John F. Cullen, 80; Canadian Disc Jockey Was ‘Irreverent Rebel’
John Francis “Jack” Cullen, 80, a madcap Canadian disc jockey who became friends with some of the leading names in entertainment but angered Frank Sinatra, died over the weekend in Vancouver of heart failure, it was announced Tuesday.
Cullen spent five decades at Vancouver’s radio CKNW as host of the late show “Owl Prowl” before he was forced off the air in a shakeup in 1999.
Known as “the irreverent rebel in radio,” he interviewed visiting celebrities and became friends with, among many others, Bob Hope, Sammy Davis Jr. and Henry Mancini.
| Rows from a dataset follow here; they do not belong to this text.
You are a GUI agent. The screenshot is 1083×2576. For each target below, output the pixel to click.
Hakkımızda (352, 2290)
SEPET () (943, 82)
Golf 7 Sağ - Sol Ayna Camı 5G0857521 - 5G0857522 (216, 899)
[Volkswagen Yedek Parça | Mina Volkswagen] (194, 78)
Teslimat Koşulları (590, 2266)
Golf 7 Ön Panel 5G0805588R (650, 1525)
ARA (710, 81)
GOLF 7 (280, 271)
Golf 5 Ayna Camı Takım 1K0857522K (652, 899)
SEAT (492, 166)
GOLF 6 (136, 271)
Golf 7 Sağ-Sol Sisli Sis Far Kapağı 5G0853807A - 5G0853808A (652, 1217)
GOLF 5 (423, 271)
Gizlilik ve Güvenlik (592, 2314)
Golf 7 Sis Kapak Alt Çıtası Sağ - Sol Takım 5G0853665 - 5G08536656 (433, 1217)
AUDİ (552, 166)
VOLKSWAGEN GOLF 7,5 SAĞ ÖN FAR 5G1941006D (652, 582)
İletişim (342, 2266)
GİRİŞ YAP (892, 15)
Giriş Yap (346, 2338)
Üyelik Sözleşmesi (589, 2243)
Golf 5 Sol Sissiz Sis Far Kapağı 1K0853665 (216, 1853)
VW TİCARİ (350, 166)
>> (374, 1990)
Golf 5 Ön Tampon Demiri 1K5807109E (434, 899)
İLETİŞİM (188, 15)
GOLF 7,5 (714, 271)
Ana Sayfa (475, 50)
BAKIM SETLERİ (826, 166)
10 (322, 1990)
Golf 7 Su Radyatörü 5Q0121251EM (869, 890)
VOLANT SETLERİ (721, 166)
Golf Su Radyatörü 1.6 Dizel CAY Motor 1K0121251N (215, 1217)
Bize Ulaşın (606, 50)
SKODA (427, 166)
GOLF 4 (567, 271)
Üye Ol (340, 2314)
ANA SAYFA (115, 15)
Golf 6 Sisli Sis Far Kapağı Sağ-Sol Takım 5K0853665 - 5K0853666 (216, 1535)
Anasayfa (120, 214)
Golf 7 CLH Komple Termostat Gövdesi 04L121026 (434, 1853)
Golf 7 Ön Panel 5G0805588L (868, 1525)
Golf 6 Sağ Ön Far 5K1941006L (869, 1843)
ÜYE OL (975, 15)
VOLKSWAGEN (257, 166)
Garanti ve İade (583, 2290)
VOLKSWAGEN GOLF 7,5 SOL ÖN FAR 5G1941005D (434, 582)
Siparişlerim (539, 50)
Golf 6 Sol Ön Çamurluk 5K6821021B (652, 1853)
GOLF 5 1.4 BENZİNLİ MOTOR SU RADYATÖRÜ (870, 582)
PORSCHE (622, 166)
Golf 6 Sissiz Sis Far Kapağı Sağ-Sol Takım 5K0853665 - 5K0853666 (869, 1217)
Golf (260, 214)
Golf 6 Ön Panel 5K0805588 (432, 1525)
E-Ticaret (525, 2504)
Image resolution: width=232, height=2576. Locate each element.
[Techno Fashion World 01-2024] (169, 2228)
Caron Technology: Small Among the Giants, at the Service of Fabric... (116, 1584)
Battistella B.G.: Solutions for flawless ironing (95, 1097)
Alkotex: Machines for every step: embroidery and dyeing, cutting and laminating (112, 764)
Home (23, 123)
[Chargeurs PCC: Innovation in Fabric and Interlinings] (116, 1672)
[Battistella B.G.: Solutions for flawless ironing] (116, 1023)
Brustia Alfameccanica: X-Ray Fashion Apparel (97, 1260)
Jazz trumpeter Louis Armstrong was so charmed by Cullen that he authorized the official release of a bootleg recording Cullen made of him in 1951.
But Sinatra was less amused. In 1957, Cullen plied ushers with booze so he could hide under a Vancouver stage to record Sinatra singing. Angered, Sinatra refused ever to do an interview with Cullen, and had him blackballed and scolded by the American Federation of Musicians.
Born in Vancouver, Cullen served in the Canadian navy as a wireless operator in World War II and then attended the Sprott-Shaw School of Commerce and Radio in Vancouver. He began working at CKNW in 1949.